The five layers of an LLM evaluation harness that survives a model migration

Most AI systems we replace have one eval — a notebook someone ran once. The numbers in it were good, the system shipped, and then nobody touched the eval again. Six months later, the model was upgraded, the prompt was rewritten, the retrieval pipeline was rebuilt, and the team had no idea whether any of it made the system better or worse.
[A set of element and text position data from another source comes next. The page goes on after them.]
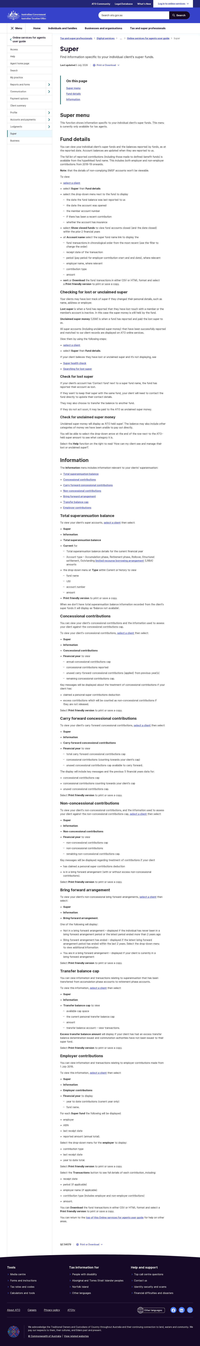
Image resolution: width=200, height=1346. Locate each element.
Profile (13, 112)
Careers (32, 1310)
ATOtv (71, 1310)
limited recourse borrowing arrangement (119, 560)
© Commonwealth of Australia (44, 1336)
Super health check (74, 363)
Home (36, 28)
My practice (16, 77)
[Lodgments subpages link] (49, 126)
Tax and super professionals (147, 28)
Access (14, 49)
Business (14, 140)
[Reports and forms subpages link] (49, 84)
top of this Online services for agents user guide (115, 1217)
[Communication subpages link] (49, 91)
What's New (144, 3)
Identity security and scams (150, 1286)
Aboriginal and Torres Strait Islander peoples (97, 1280)
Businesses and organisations (103, 28)
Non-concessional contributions (82, 490)
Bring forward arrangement (79, 496)
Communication (18, 91)
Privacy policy (52, 1310)
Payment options (19, 98)
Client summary (18, 105)
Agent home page (19, 63)
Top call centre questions (148, 1274)
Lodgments (16, 126)
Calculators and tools (22, 1293)
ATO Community (101, 3)
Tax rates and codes (22, 1286)
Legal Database (124, 3)
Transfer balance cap (75, 502)
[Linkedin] (182, 1310)
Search (14, 70)
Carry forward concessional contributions (88, 485)
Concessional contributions (79, 479)
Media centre (18, 1274)
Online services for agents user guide (148, 38)
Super (13, 133)
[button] (106, 65)
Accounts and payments (23, 119)
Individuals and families (62, 28)
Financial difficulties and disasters (153, 1293)
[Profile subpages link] (49, 112)
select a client (71, 182)
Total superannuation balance (81, 473)
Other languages (81, 1293)
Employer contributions (77, 507)
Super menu (73, 88)
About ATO (13, 1310)
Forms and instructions (23, 1280)
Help (12, 56)
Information (73, 99)
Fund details (73, 93)
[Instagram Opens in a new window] (190, 1310)
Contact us (140, 1280)
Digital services (106, 38)
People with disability (84, 1274)
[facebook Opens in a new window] (173, 1310)
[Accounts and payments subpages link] (49, 119)
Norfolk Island (80, 1286)
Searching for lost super (77, 368)
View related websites (76, 1336)
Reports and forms (20, 84)
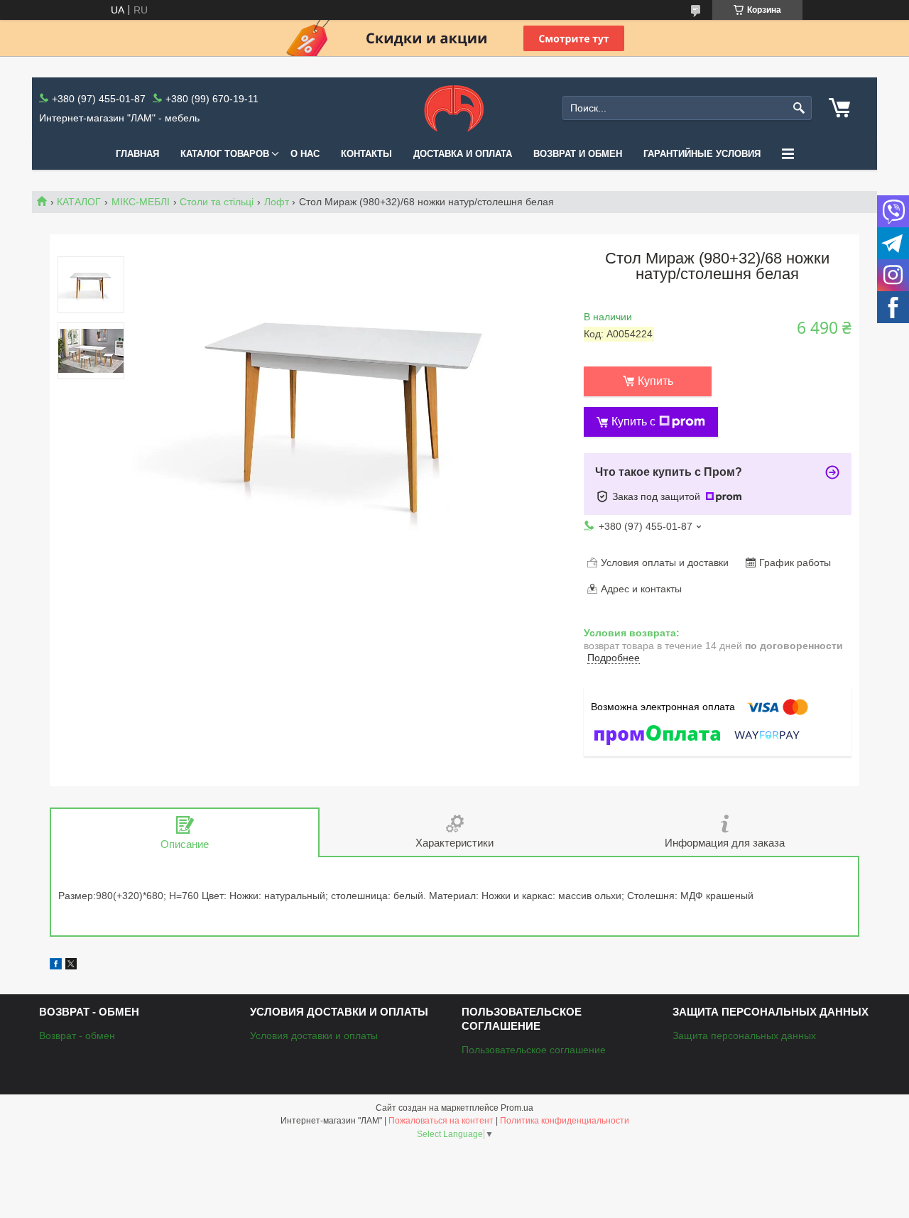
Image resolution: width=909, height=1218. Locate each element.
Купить (655, 381)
The fix is structural. An LLM evaluation harness that survives a model migration has five layers, written down separately, versioned separately, and run separately.

1. Inputs

The first layer is the dataset. Real inputs from production, labelled by humans, frozen at a version. Devmint's default is 200–500 examples per task — enough statistical power for the binary "is this better" questions; small enough that a senior engineer can read all of it in a morning.

2. Expected outputs

For each input, we capture what a correct answer looks like — not as a single string, but as a set of constraints. For a summarisation task: must mention the top three policy clauses. For a classification: must land in one of these two categories. For a generation: must cite at least one source from this list.

3. Scorers

A scorer takes an input, an expected-output spec, and a model output, and returns a score. We default to multiple scorers per case — at least one deterministic (exact match, regex, structured field), at least one LLM-as-judge (with its own eval), and at least one human spot-check that runs on a 10% sample.

4. Harness

The harness runs every scorer against every input on every release. We hook it into CI so a PR that breaks an eval is a red build, not a guess. The harness writes results to a small Postgres table that the team can query and graph.

5. Replay

The fifth layer is the one teams skip — and the one that pays off when the model changes. Every production decision is logged with enough context to be re-run. When a new model lands, we re-run every past decision against the new model, score it with the existing scorers, and compare. Migrations stop being a leap of faith.

The five layers separate cleanly. You can swap any one of them without rewriting the others. The dataset doesn't care which model you're using. The scorers don't care which prompt you wrote. The harness doesn't care which scorers you bolted on. The replay layer doesn't care that the model has been swapped twice.

That separation is what makes an eval survive.